Patients from two cath labs in the West of Scotland were eligible for randomization if they had no obstructive disease upon angiography. Seventy-five patients had the additional diagnostic procedure while 76 underwent a sham diagnostic procedure. Nearly three-quarters (73.5 percent) of the patients in the study were women, consistent with microvascular angina being predominantly a female condition.
According to Ford, the diagnostic procedure took about 20 minutes, involved a standard guidewire, measured metrics of microvascular circulation and included a stress test to see if the small vessels were “excitable.”
Before randomization, physicians considered a possible diagnosis of angina due to coronary artery function in about 46 percent of patients in each group. But after randomization, the frequency of diagnosis related to coronary artery function was 88 percent in the intervention arm and 46.1 percent in the control arm. A missed diagnosis of microvascular and/or vasospastic angina occurred in 35.5 percent of the cases in the control group and only 2.7 percent in the intervention group.
The intervention patients were almost twice as likely to receive antianginal therapy (87.8 percent versus 48.7 percent) and nearly three times as likely to have angina therapy tailored specifically to treat coronary artery function (86.5 percent versus 30.3 percent). Their Seattle Angina Questionnaire summary scores six months later also improved by a mean 11.7 units, on a 0 to 100 scale, compared to patients who didn’t undergo the diagnostic procedure.
“This was driven by an improvement in physical limitation and an improvement in angina frequency, so these patients were feeling better with less angina after the right diagnosis was made,” Ford said. “The quality of life amongst the patients in the intervention arm was improved, and their treatment satisfaction was higher.”

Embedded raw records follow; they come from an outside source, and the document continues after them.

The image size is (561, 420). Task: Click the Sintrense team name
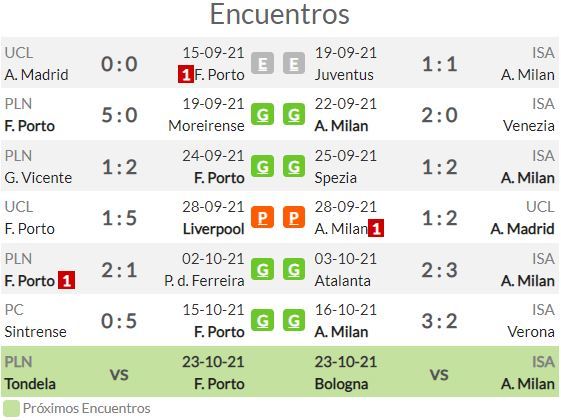(x=35, y=332)
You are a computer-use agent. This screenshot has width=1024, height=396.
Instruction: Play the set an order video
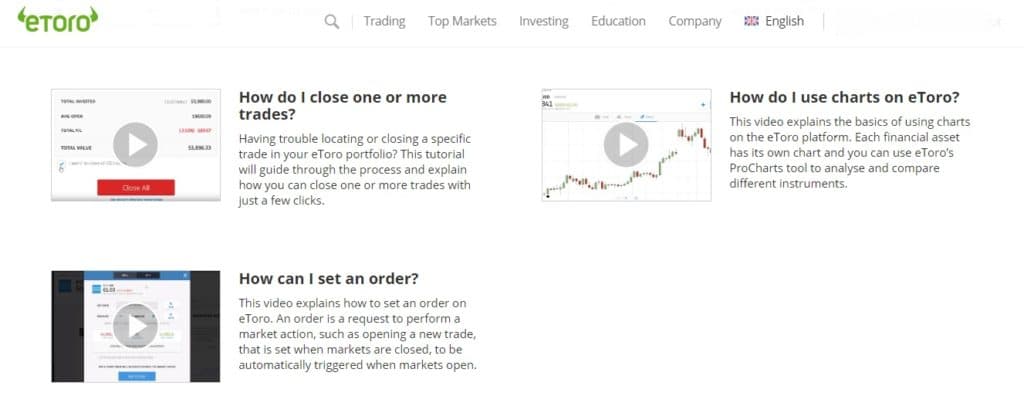(135, 326)
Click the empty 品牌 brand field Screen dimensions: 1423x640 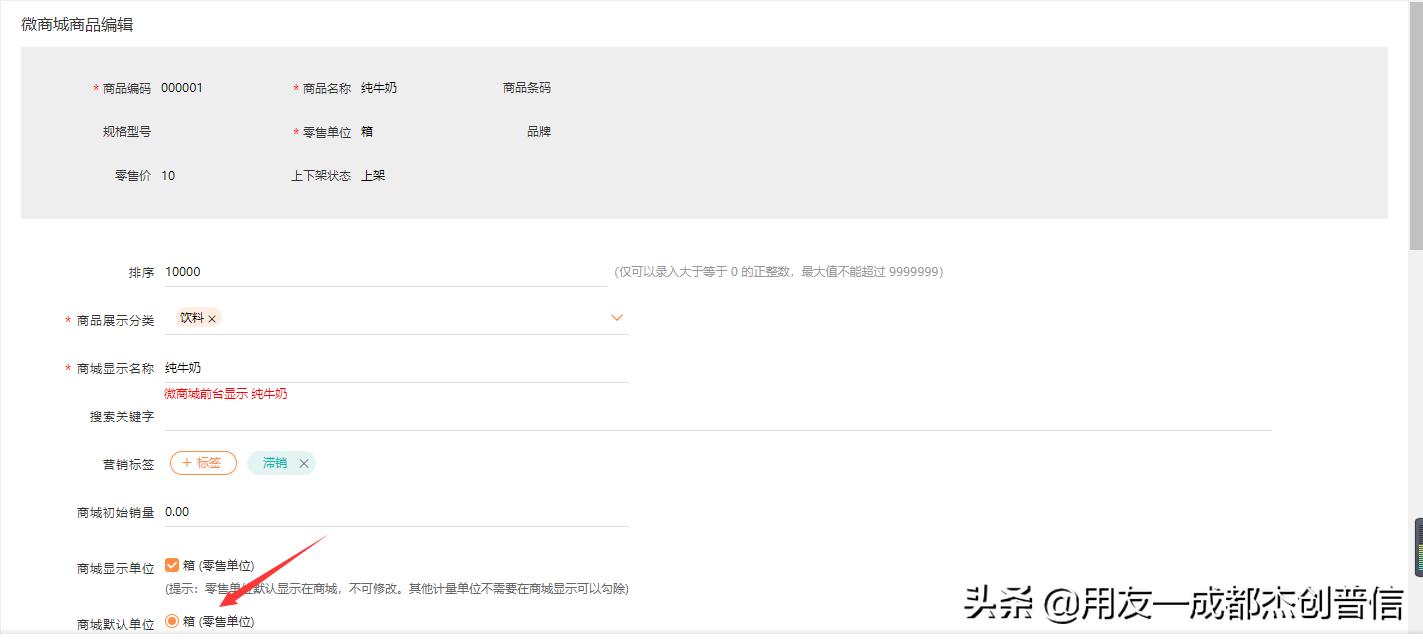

David J. Cohen, MD, the director of cardiovascular research at Saint Luke’s Mid America Heart Institute in Kansas City, Missouri, pointed out the baseline Seattle Angina Questionnaire score in this study—which was around 50—was lower than in most previous trials. This means these patients were more severely symptomatic, which could be a trigger for further testing such as that conducted in this trial, Cohen said. Ford agreed.
“If someone doesn’t have troublesome symptoms then we can’t make them any better, but for patients with really disabling angina I think we do deserve to give that patient a definitive diagnosis, and our study is maybe the first to support further research in the area,” Ford said.
Ford noted there were no serious adverse events associated with the diagnostic testing. He said common minor adverse events included bradycardia and short-lived bouts of atrial fibrillation; the AFib rate in the study was 5 percent but all patients were in sinus rhythm at discharge, Ford said.
The diagnostic procedure also included adenosine, which has a reputation as being poorly tolerated by some patients. Ford said it’s important to reassure patients ahead of time any effects they’re feeling from adenosine are a transient physiological response, and that it won’t have harmful, long-term effects.
“I think the arguments on both sides are that adenosine does take time, it’s not cheap and then you can have side effects,” said Ajay J. Kirtane, MD, SM, with NewYork-Presbyterian/Columbia University Medical Center in New York. “That’s kind of the reasons why—I think the time being the most important one—that there’s been a movement towards resting indices for physiological testing but for these tests you can’t do resting indices.
“But my interpretation of these data is that for these types of patients, we should be giving adenosine. … If the adenosine is going to give (patients) a diagnosis, I bet they’d like it a lot more.”